Last year I naively described the plot of Larsonn’s The Girl Who Kicked the Hornet’s Nest as a gothick version of New Tricks. How wrong. Jenkins revealed that the UK has its own version of The Section, one far more extensive and frightening than that described by Larsson. The Association of Chief Police Officers is no longer a benign trade union for Chief Constables: that sanctimonious blaggard Blair turned it into a private company which, in Jenkins’s words runs ‘a murky organisation called the National Public Order Intelligence Unit (NPOIU)’.
So the inhabitants of the UK are all unknowing participants in The Truman Show. Occasionally they’re shown glimpses of the real world in Spooks, which the poor deluded creatures are deceived into thinking is a television drama. On the contrary, it’s the reality; they’re the ones on the telly.

Sunday, January 2, 2011

Winged Chariot’s brakes fail.



Never mind single men with money looking for wives, a more important truth, likewise universally acknowledged, is the fact that the older we get the faster time flies. Most people first notice this in their twenties or early thirties. I’ve yet to meet anyone in his forties who hasn’t. 
   Although nobody who’s made the acquaintance of  Swift’s Struldbrugs would want to live for ever, most of us elderly folk rather wish Shakespeare had put his brief candle in a holder bought from Ikea’s shop in Dubai (see photo above). We all seem to have different theories to explain time’s acceleration. My own is that  as we grow older each measure of time - week, month, year etc - represents an increasingly smaller percentage of our lives. And our life is our yardstick. When you’re five you have to wait a fifth of your life for Christmas to come round again. These days, though, as a proportion of your life relative to that infant self, it pops up again in less than a month!
   And this year, thanks to the Christian calendar, things seemed to be accelerating faster than Jeremy Clarkson having an orgasm in a Ferrari. Christmas Day was on a Saturday, but to all intents and purposes it was a Sunday: all the shops closed and compulsory mass for papists like me.
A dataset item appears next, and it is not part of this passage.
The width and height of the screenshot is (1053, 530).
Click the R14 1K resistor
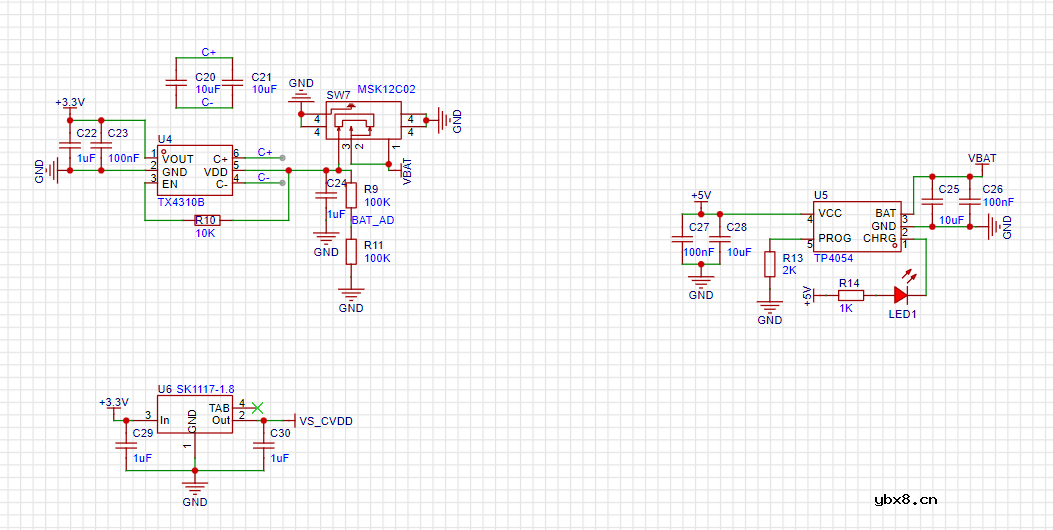849,295
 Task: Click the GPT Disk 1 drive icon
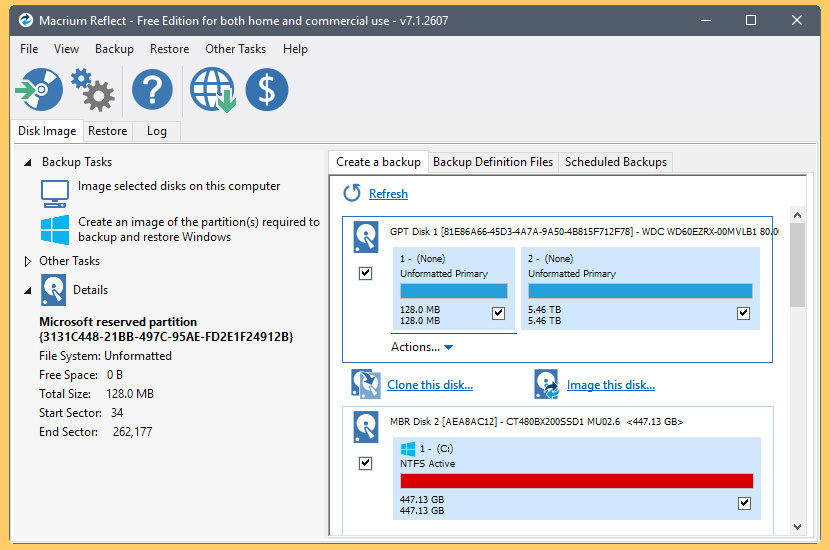tap(366, 237)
To be followed immediately by the actual Sunday itself. It felt that a whole week had gone by so fast that I hadn’t noticed it. Yesterday we had New Year’s Day, again a Holiday of Obligation and all the shops shut. And today it’s bloody Sunday again. Stop, please brake before I break.





Saturday, January 1, 2011

The Festive Season.



As predicted last month Pat and I spent a very private Christmas: just us and a 151/2 pound turkey. We froze some to be used in curries later, and we ate our last turkey sandwich on Thursday. Not having the family here we didn’t bother with Christmas decorations other than a tree on the well, lights on the upper loggia and the crib pictured above, The village has gone crib-crazy this year. Acting on a suggestion from don Marco, teams have created cribs in the former petrol station, the former communal wash-house, the empty supermarket, the Tronelli Gardens and in a room next to the Pro-Loco. All this in addition to the usual crib in the parish church.
If Christmas was unusually solitary, New Year’s Eve, for the first time since the departure of Maggie and Phil, was spent with friends: John and Jean invited us to their party and fellow guests included Devid (sic) and Marsha and Gordon.